Hattie felt a pang of envy. It would have been nice to have a sister, but her mother had died a week after Hattie was born, and her dad had never married again. She and her father had been close and she still felt the loss, never more so than when Brent had been killed. I need you, Dad.
She especially missed him at Christmas. Her dad had always made Christmas special.
“The problem,” Gwen said, “is that people are sympathetic at the beginning, and then they think it’s time for you to move on. They don’t realize that grief never leaves you.”
Hattie nodded. Usually, she saved her tears for when she was alone in the shower or walking the dog, but Gwen’s kindness had loosened the bonds of her restraint and for a moment she was afraid she might howl on the spot. Emotion gathered in her throat and bumped against her self-control.
“That’s true. I still miss my dad,” she confessed, “and he died seven years ago.”
Gwen reached out and squeezed her arm. “The people we love never leave us, not really.”
People said that, but it wasn’t true, was it? Brent had definitely left her. And he’d left her with a ton of problems to handle.
“The weather is looking good for our trip home.” Ellen briskly changed the subject. “But before we leave, we have a little something for that treasure of yours.”
“Delphine,” her sister said as if Hattie had numerous treasures to choose from.

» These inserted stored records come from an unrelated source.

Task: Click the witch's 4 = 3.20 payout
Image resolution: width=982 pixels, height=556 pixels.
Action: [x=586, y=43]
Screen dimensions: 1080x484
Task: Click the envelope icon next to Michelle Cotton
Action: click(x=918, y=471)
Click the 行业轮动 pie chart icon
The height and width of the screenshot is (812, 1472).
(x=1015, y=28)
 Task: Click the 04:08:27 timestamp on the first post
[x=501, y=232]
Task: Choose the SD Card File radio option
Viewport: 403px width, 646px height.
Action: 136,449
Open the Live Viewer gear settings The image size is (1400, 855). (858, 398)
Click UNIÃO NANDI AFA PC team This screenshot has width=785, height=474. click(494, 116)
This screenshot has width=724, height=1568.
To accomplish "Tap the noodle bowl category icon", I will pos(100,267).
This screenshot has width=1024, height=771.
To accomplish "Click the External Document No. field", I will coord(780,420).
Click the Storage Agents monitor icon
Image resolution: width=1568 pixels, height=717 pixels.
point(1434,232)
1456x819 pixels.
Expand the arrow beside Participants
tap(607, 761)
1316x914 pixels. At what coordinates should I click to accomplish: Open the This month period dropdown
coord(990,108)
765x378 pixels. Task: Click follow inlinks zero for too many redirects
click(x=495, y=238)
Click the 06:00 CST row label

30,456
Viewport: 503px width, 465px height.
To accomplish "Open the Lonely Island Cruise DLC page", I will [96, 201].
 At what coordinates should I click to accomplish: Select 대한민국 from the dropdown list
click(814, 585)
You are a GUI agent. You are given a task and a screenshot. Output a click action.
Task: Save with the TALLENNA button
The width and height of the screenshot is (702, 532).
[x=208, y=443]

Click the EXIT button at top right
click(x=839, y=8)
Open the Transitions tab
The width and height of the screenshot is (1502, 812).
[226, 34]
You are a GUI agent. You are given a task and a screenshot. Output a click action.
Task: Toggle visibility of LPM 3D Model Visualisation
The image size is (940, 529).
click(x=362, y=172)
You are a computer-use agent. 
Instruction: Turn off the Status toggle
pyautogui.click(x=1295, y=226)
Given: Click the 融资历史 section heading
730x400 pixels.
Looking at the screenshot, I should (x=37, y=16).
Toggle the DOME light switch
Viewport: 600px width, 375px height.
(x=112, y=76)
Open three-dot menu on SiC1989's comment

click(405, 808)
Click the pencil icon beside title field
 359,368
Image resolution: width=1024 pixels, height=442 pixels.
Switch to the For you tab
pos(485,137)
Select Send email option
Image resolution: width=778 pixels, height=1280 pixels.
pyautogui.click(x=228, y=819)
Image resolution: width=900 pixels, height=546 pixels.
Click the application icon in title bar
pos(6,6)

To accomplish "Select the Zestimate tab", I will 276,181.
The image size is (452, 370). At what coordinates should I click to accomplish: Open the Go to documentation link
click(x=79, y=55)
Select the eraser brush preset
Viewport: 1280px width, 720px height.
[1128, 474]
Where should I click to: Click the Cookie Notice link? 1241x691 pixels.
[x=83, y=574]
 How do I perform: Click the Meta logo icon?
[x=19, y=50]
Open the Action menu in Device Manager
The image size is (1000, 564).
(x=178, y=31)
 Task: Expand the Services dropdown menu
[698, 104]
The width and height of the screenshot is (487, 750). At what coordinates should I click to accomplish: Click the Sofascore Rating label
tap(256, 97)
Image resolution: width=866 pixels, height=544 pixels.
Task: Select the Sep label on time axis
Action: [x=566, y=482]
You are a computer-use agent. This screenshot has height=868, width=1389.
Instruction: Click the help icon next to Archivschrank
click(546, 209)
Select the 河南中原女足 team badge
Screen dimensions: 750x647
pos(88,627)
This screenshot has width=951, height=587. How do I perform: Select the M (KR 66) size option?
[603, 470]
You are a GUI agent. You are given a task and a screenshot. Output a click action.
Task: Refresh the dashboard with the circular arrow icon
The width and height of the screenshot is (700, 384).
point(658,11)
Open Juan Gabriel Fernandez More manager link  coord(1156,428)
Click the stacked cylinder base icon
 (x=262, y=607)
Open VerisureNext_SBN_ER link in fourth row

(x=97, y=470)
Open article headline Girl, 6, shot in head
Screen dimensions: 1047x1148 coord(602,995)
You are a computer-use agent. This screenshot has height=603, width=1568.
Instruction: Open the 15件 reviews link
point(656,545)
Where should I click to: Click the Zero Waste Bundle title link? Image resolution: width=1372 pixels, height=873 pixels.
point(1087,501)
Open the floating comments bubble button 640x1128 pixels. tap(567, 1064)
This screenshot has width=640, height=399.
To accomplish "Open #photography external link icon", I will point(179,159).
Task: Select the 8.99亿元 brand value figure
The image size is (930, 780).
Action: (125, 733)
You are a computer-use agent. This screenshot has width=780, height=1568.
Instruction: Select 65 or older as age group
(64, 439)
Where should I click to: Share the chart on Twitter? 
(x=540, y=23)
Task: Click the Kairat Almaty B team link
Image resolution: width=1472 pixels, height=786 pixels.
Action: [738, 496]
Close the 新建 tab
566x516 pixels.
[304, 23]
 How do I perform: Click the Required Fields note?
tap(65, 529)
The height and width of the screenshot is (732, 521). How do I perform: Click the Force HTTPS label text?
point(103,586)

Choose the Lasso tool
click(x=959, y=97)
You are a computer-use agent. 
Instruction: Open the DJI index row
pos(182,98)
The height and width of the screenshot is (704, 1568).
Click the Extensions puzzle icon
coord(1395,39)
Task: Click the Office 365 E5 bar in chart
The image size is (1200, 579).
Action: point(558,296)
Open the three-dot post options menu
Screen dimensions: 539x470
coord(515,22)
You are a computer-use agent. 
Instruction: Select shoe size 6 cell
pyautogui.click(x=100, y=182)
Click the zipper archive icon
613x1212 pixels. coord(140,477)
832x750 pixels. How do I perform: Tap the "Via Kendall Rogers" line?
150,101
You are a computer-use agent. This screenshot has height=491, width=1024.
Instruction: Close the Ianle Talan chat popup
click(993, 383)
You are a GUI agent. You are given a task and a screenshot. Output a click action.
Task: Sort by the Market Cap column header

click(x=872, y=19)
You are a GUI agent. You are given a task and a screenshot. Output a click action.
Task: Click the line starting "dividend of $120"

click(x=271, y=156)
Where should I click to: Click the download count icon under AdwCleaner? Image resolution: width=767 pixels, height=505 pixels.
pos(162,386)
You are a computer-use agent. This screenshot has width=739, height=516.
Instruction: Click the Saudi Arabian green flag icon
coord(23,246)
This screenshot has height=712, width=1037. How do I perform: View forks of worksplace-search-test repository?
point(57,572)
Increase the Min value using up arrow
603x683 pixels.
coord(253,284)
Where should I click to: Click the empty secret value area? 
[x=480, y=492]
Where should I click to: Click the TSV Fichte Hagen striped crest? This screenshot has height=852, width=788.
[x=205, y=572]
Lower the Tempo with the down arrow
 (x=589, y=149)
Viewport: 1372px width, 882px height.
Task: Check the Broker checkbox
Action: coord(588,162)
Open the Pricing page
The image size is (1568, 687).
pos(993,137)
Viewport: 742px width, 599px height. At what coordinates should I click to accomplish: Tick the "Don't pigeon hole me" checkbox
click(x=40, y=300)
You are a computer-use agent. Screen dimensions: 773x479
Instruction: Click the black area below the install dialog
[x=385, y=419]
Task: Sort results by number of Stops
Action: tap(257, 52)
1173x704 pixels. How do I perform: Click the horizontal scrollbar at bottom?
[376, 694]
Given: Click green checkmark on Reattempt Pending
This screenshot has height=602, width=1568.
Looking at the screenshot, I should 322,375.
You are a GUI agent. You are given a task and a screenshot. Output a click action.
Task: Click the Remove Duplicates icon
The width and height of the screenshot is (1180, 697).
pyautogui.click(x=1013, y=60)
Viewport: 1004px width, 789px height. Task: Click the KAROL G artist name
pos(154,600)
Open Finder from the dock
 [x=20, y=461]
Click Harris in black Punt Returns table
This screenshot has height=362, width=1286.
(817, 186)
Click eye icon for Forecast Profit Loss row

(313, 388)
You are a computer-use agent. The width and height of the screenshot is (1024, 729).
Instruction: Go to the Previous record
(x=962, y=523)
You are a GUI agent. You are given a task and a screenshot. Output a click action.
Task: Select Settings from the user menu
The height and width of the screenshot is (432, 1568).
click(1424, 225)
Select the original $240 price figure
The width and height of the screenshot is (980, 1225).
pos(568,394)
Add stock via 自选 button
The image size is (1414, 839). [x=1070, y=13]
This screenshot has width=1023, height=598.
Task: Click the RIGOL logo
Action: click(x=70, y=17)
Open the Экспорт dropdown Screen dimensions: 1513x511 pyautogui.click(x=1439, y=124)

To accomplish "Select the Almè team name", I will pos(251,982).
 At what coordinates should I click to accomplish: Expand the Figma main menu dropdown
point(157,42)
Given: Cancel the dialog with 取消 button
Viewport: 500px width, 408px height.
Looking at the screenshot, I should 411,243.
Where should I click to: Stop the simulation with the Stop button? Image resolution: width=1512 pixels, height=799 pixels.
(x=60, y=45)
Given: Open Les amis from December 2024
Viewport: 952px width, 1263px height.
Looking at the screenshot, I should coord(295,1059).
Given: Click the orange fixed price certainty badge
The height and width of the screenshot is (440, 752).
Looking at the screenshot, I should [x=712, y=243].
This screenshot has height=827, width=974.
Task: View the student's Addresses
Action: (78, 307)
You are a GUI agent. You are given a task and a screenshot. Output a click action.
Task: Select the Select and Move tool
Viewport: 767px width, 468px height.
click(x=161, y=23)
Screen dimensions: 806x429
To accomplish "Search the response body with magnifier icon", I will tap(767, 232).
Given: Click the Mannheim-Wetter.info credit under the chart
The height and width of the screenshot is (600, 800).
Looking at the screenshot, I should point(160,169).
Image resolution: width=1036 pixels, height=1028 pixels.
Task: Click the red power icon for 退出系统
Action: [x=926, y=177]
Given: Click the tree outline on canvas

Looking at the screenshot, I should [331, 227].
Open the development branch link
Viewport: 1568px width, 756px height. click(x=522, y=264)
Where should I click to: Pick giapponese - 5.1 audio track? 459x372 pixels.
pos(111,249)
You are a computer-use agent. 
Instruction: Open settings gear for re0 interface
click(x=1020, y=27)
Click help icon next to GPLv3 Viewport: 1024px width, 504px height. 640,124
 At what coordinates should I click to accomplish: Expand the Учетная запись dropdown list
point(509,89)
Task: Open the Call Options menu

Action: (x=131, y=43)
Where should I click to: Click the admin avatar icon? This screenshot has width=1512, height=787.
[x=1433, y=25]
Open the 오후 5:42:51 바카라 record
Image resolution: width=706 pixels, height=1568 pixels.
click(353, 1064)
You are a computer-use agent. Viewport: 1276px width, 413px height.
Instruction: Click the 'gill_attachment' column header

“We’d love to say goodbye to her.”
She pulled herself together.
“She’s reading a book in my office, with Rufus. I’ll find her.” Rufus, their four-year-old Labrador, had been one of Brent’s better ideas. As well as proving himself to be a dedicated and reliable babysitter, he was also a source of unconditional love and affection. Hattie had shed so many tears into his sleek golden coat over the past two years that he barely ever needed a bath.
“Delphi?” Hattie popped her head round the office door and saw her daughter lying on her stomach, carefully turning the pages of her book while Rufus lay next to her protectively. He lifted his head, ever watchful, and thumped his tail on the floor. Delphi looked up, too.
Her face brightened. “Did you know that a T. rex had sixty teeth?”
“I did not know that. You are always teaching me something.”
“Did dinosaurs go to the dentist?”
“No, they didn’t go to the dentist.” She had no idea where Delphi got her obsession with dinosaurs but it made for nonstop entertainment.
Hattie’s heart suddenly felt full. The child was her whole world.
She was lucky and she needed to remember that.
It seemed like only yesterday she’d discovered she was pregnant. Her daughter was growing up so quickly it was scary. “You can tell me more about the dinosaurs later, but right now the Miss Bishops would like to say goodbye to you.”
“They’re leaving? No! I don’t want them to go.” Delphi scrambled to her feet, her skirt sticking to her tights. “I hate it when people leave.”
Hattie felt her chest ache. “Me, too. But they’ll be back in a month. They’re coming for Christmas, remember?” Providing life didn’t have a nasty shock in store for them, like a brick falling from a building onto their heads just as they were walking past.
She had to stop thinking like that.
She was turning into a catastrophist, and she didn’t want her daughter going through life afraid of everything, anticipating disaster at every turn.
Delphi sprinted out of the office and hugged the Miss Bishops tightly.
“Don’t go. I want you to stay forever.”